Prof. Van Camp
Fundamentals of gene and genome technology
Gene and genome technology
Learning aids:
Several video’s and texts on Gateway cloning and Gibson assembly are available on Blackboard
Aims:
1) Gateway cloning
The student can describe the CcdA/CcdB selection system in cloning with technical details
The student can describe the Gateway cloning system with technical details and required
components
The student can describe the advantages and disadvantages of the Gateway cloning system
The student can list and explain the differences between Gateway cloning and traditional
cloning using restriction enzymes and ligase
The student can design a cloning experiment using the Gateway system (the student knows
which att sites to use in which stage of the cloning experiment)
2) Gibson assembly
The student can describe the Gibson assembly with technical details and required compenents
The student can describe the advantages and disadvantage of Gibson assembly
The student can incorporate Gibson assembly in the theoretical design of cloning
experiments to replace restriction enzyme/ligation steps
, Gateway cloning filmpje
Gateway recombination = a form of site-specific recombination. Very useful if you want to
do different experiments of the same gene in a different vector: switch vectors.
- Homologues recombination: non-specific way to repair any broken DNA-end
- Site-specific recombination: only occurs at very specific DNA sites
Integrase forms a complex with 2 target sites. 4 protein molecules involved and the DNA strands are bend
towards each other to allow for easy exchange. The integrase cut & re-ligate DNA while in this formation.
Restriction enzymes vs. Gateway
RE are used in PCR to create linear DNA pieces of the gene of interest and the vector. The two linear pieces
are then rejoined by ligase to reseal the DNA strands into a circular molecule.

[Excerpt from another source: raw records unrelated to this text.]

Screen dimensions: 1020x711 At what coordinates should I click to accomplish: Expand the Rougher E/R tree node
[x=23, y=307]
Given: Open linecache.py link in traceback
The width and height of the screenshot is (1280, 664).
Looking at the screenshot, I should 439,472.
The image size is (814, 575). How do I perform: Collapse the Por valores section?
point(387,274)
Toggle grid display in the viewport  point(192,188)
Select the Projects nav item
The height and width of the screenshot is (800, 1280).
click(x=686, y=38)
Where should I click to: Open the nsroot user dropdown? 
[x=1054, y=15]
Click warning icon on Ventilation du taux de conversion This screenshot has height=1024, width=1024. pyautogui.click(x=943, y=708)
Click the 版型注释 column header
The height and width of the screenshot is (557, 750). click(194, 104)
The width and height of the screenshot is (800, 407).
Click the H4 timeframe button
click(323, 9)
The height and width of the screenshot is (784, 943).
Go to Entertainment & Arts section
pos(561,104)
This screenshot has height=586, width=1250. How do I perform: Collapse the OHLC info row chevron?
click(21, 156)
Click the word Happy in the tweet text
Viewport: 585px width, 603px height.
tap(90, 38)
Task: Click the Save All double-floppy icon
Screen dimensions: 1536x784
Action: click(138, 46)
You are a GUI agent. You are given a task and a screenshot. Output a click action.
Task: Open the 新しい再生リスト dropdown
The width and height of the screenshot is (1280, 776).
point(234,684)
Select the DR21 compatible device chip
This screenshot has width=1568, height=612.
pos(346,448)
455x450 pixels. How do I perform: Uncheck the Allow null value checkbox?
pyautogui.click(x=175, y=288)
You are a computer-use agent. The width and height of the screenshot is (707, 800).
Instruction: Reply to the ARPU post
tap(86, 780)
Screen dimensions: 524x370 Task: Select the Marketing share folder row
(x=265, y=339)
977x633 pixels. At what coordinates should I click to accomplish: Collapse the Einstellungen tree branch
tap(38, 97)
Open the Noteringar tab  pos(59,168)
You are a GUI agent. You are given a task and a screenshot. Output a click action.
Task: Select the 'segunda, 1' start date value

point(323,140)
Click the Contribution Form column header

In contrast, Gateway recombination starts and ends with 2 circular DNA molecules. The DNA backbones are
cut & religated by the same enzyme (integrase), while in complex with the DNA. Never linear intermediates
Target sequences for Gateway recombination:
- All share a common central region (black)
- Unlike RE sites, these are not palindromic: provides directionality
- They always ppair together: B&P and L&R
o Reversal reaction can occur but every enzyme only goes in 1
direction
- LR clonase: goes from L & R sites to add B & P
o To reverse the reaction you need BP clonase
The clonase enzyme cuts the central region asymmetrically, generating transient
sticky ends (similar to RE). After strand swapping, the central regions anneal and
ligate into the new product sites.
Steps of gateway recombination
1st step: rate-limiting step in the recombination: formation of the protein-DNA complex. Each monomer of
enzymes binds to 1 site of 1 recognition site, forming a dimer on each att site. The 3D conformation is
different on the 2 sites pair. The 2 dimers then form a complex together with the 2 DNA strands in close
proximity. The formation of the protein-DNA complex is the 1 st step in the recombinase reaction cycle.
2nd step: serine residue in active site of each monomer attacks the phosphate backbone of the DNA within
the central region, which creates a sticky end of DNA and a covalent bound between the protein and the
DNA backbone. The 3D conformation of the complex changes so the strands swap at the sticky ends
3rd step: the enzyme relegates the backbones together. The DNA is now no longer attached to the enzyme,
is free to leave and repeat the reaction at another site. After strand swapping, there are different strands
attached at each site of the central region then before. This results in different att sites then in step 1.